━━━━━ Study text
Preparing for Accelerating AI Progress 13:41

  • Building ambitious products—even if current AI isn’t capable yet—is recommended due to rapidly advancing models.
  • Integrating AI efficiently, possibly even using AI to accelerate its own adoption, is a key opportunity.
  • Current adoption is highest in software engineering, but identifying other high-growth domains is an open question.

Recent Advancements: Claude 4 and Beyond 16:01

  • Claude 4 has improved its ability to act as an agent, with better coding, search, supervision, and memory functions.
  • The model can store and retrieve memories across context windows, enabling longer, more complex tasks.
  • Progress remains incremental but steady, following the scaling laws.

AI as Collaborator and Human-AI Workflows 18:09

  • Memory improvements in AI are enabling collaboration on longer tasks, now achievable on the scale of hours for complex work.
  • The distinction between human judgment and AI generation is shrinking, suggesting the human role will shift toward managing, supervising, and validating AI outputs.
  • Products are evolving from co-pilots (requiring human approval) to end-to-end full workflow replacements in some domains.

The Future of AI Automation Versus Collaboration 20:17

  • Some tasks can tolerate less-than-perfect AI performance and are being automated more quickly.
  • High-reliability tasks (99.9%+ correct) still require humans in the loop, but full automation in more areas is expected as reliability improves.
  • Human-AI teamwork is likely to dominate high-complexity areas in the near term.

Leveraging AI’s Breadth and Depth 21:21

  • AI's ability to draw on wide-ranging human knowledge can yield unique insights, especially in interdisciplinary scientific research.
━━━━━━━━━━
━━━━━ Exercise data
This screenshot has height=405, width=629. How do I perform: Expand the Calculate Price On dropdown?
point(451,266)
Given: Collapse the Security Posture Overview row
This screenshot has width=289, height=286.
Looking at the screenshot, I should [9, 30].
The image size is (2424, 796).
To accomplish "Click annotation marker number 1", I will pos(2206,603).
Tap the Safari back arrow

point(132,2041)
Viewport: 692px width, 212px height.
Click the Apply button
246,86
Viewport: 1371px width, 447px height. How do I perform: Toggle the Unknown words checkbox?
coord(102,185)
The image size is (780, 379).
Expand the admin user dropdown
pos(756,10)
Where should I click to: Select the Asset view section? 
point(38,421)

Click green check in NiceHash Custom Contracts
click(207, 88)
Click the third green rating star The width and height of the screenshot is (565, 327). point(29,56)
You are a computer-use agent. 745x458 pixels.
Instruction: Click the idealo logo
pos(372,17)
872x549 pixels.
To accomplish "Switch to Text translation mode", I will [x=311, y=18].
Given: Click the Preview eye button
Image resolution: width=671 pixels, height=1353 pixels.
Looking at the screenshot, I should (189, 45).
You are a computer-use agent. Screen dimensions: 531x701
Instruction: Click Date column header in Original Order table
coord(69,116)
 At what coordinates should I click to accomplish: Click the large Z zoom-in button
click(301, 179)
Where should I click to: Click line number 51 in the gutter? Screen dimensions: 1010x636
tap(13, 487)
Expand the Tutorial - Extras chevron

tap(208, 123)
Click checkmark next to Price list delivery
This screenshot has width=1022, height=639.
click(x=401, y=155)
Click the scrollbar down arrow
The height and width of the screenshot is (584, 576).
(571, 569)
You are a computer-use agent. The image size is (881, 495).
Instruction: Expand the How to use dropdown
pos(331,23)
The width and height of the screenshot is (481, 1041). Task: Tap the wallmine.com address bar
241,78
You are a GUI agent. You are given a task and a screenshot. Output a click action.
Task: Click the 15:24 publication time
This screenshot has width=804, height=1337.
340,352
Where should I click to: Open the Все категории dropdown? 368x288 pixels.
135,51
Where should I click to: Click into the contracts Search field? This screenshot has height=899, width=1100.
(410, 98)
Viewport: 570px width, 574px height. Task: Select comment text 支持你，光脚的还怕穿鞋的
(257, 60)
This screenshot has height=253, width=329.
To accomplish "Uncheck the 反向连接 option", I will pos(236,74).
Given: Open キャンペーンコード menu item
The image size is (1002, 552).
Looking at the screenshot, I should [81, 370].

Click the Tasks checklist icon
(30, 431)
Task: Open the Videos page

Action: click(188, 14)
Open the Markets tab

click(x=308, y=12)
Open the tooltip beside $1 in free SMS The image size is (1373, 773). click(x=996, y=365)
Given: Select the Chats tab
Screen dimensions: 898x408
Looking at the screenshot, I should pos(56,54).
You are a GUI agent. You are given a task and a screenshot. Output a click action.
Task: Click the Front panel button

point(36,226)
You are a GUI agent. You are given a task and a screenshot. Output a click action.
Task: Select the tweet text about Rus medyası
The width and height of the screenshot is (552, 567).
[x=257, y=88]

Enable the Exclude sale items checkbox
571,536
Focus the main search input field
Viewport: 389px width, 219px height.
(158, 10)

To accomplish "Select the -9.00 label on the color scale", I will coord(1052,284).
━━━━━━━━━━
#### Work request:
Extend the talk summary on AI progress, picking up after its last bullet point. The rows have nothing to do with the talk summary.

#### Answer for the task:
  • Breadth (integrating diverse information) may be as important as depth (solving singular hard problems) for future AI applications.
  • Predicting exactly how these capabilities will be implemented is challenging, but general scaling trends are expected to continue.

Greenfield Opportunities for AI Builders 24:17

  • High-skill, computer-based tasks involving large data interactions—such as finance, legal, and business integrations—are promising fields for AI application.
  • Integrating AI into the fabric of existing businesses, analogous to reimagining factories during electrification, offers significant leverage.

Applying Physics Mindset to AI Research 26:22

  • Physics training helped Kaplan focus on identifying broad, precise trends (like scaling laws) in AI.
  • Asking naive but fundamental questions (such as the exact mathematical nature of learning curves) is valuable in AI’s young and rapidly evolving field.
  • In AI, studying very large neural networks leverages mathematical techniques familiar from physics.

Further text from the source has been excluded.